The veterinarian said that the incubation period of AFS is 5-10 days on average. A discoloured snout and red spots on the lower part of the body are typical symptoms.

“There is still no medicine for African swine fever,” Nuriakhmetov said. “Scientists have been working on medicine, but it is still can’t be created.”

The expert is convinced that the speed of its spread is the main danger of the virus. AFS can wreak havoc on the economy.

“Fortunately, there can’t be a big outbreak of the disease in Kazan,” the veterinarian stressed. “We don’t almost breed hogs. Most livestock in the city is located in households of penitentiaries. 600-700 heads are kept there at the same time.”

Time bomb

Chairman of the Association of Farmers and Households of the Republic of Tatarstan Kamiyar Baytemirov is sure the AFS virus will severely hit Tatarstan’s agriculture.

“Farmers have to provide indoor swine breeding,” he said. “Animals don’t gain in weight, grow slowly. They have a deficit of vitamin D, which is vital for normal growth. Such dangerous gases as ammonia and hydrogen sulphide provoking the development of various ailments accumulate indoors.”

As Baytemirov said, most farmers of the republic began to slaughter hogs until the animals aren’t infected. The number of swines in Tatarstan has suddenly shrunk. As a result, our markets have less pork and cured slabs.
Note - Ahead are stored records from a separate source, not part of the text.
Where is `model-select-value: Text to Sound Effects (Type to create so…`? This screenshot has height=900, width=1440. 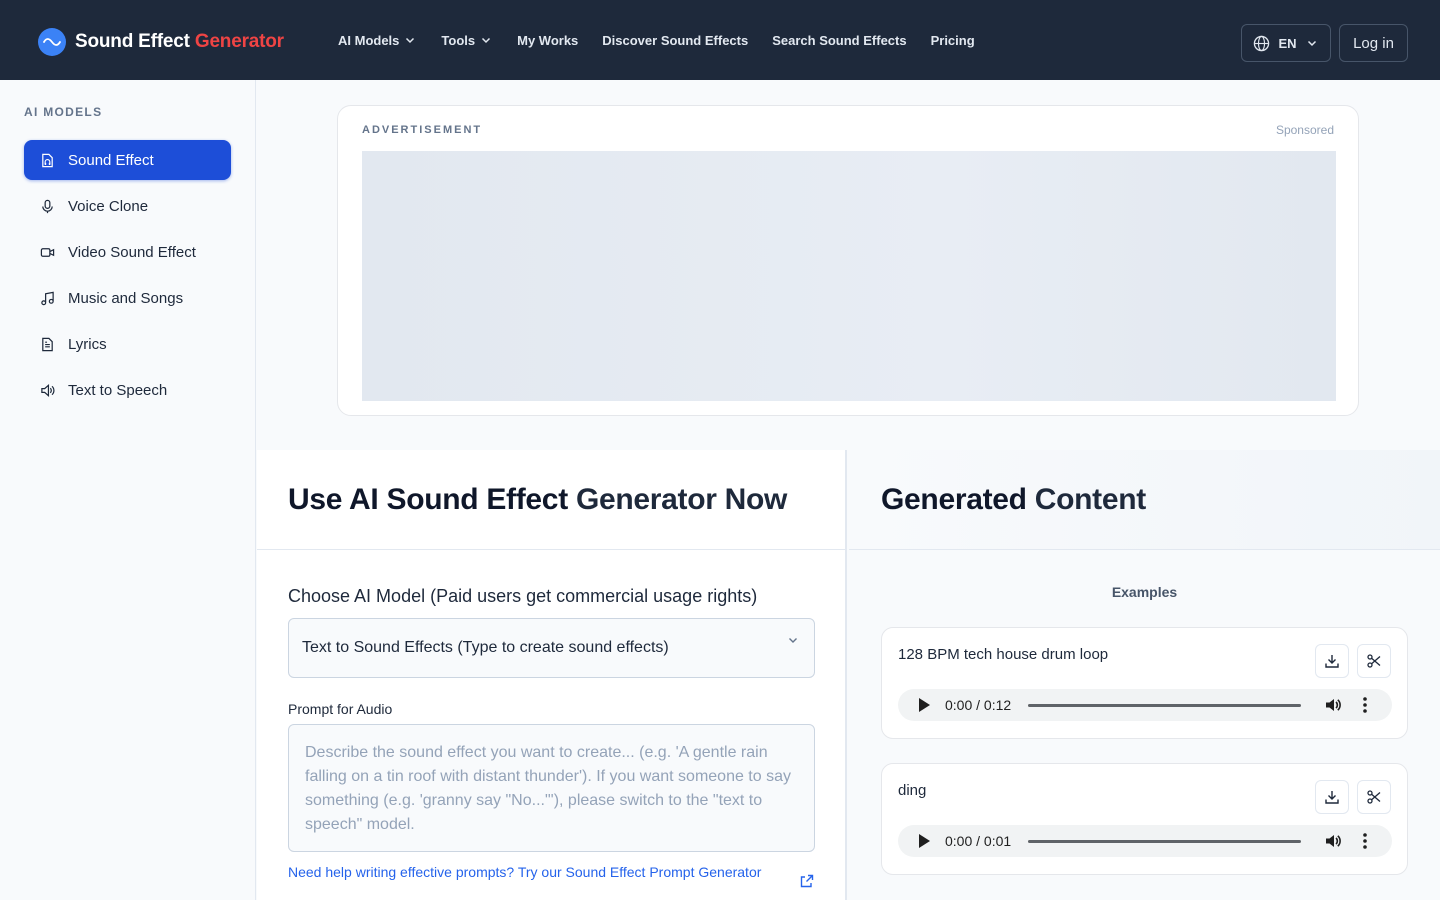
model-select-value: Text to Sound Effects (Type to create so… is located at coordinates (486, 648). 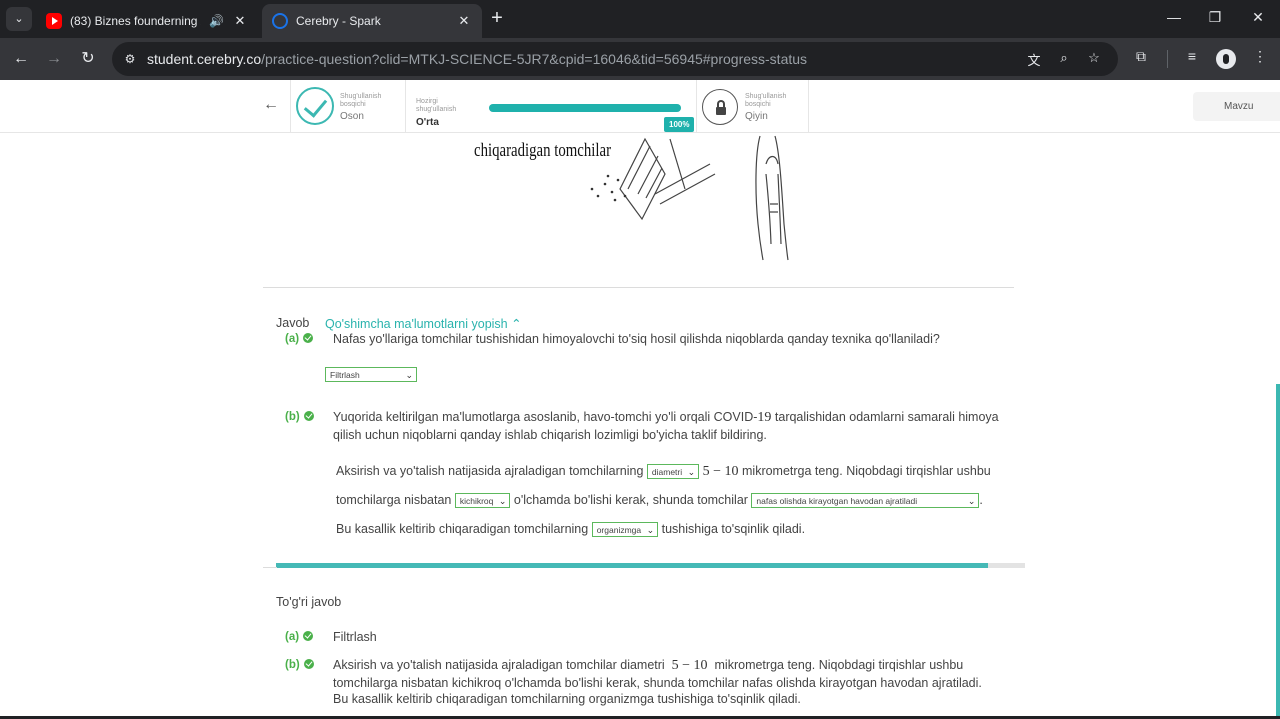 I want to click on tab-cerebry: Cerebry - Spark ✕, so click(x=372, y=21).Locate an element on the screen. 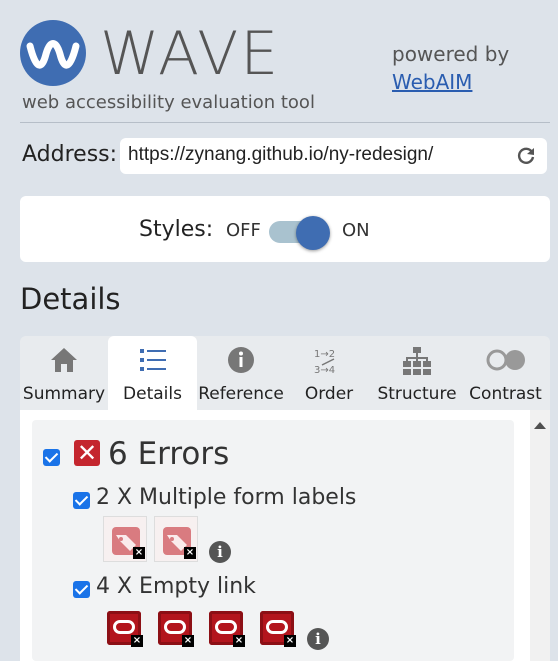 This screenshot has height=661, width=558. address-input: https://zynang.github.io/ny-redesign/ is located at coordinates (334, 156).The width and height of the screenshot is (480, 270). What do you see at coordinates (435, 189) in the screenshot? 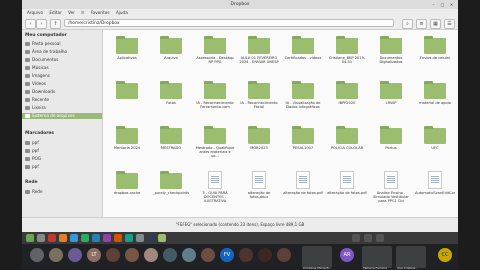
I see `file-item: AutomaticScanEditConfig.xml` at bounding box center [435, 189].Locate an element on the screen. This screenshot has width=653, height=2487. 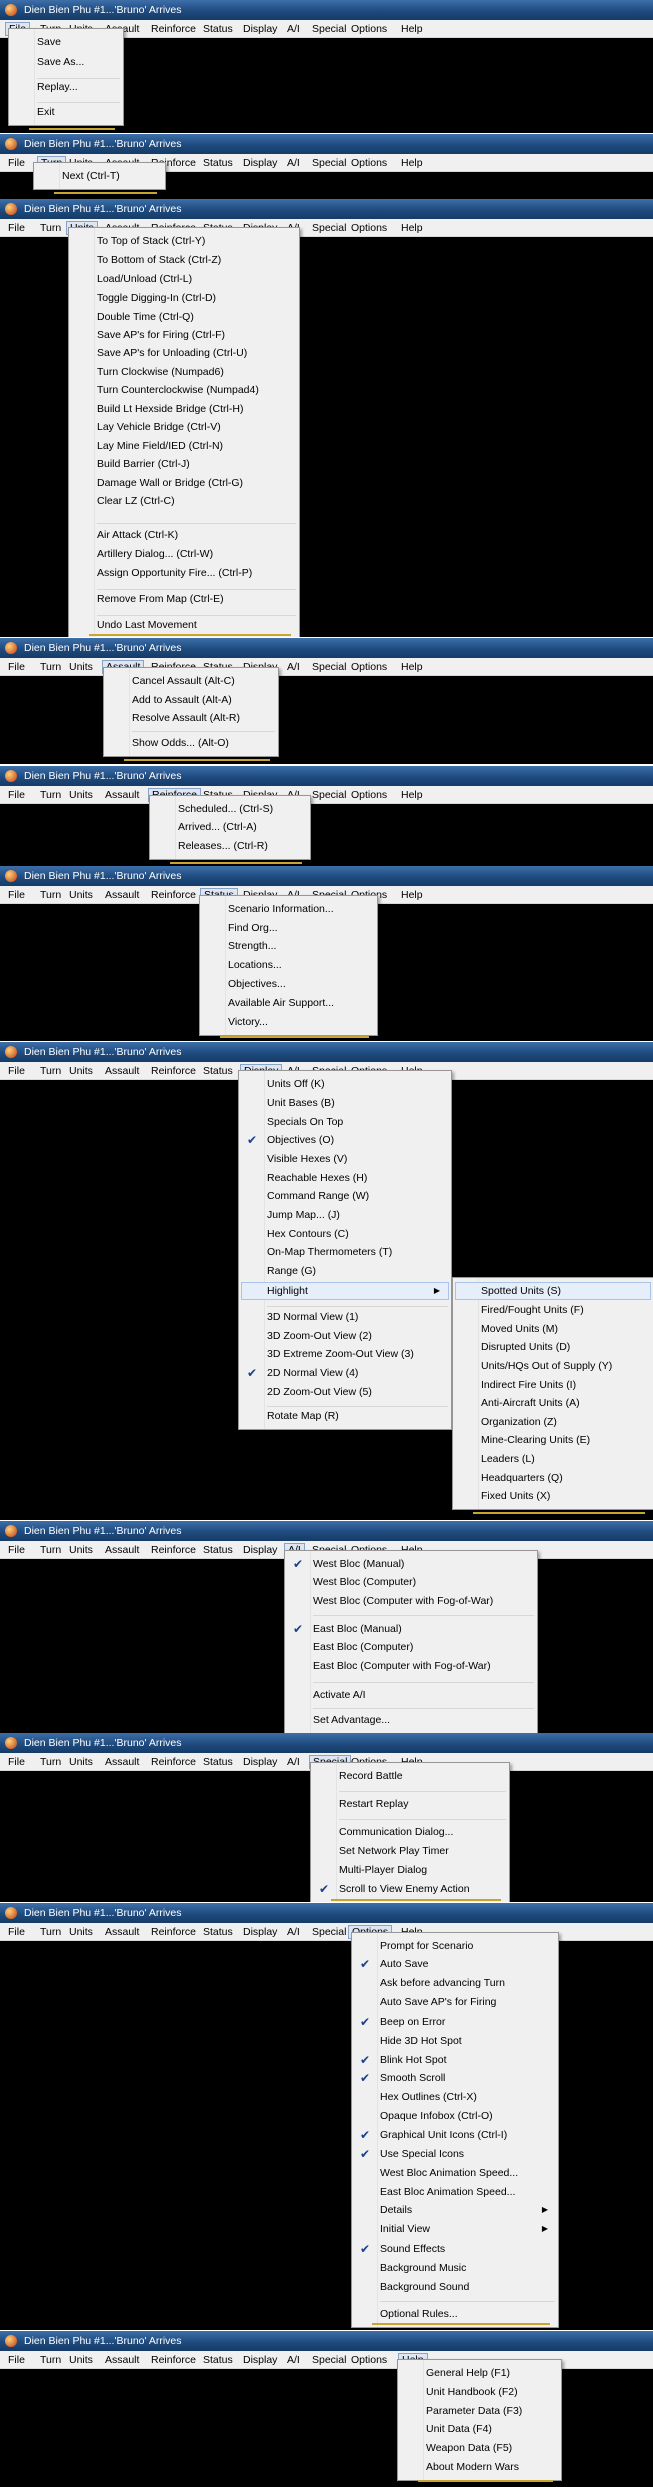
menu-item: Parameter Data (F3) is located at coordinates (480, 2411).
“AFS is a time bomb,” Baytemirov claimed. “We don’t know where and when it will explode. Perhaps, liveable wild boars — carriers of the dangerous virus — are running in our forests. Nobody knows where they are going now.”

According to the expert’s observations, AFS breaks out in Tatarstan 2-3 times a year. The main farmer of Tatarstan thinks that the best method to fight off the disease is to control the amount of the population of wild boars.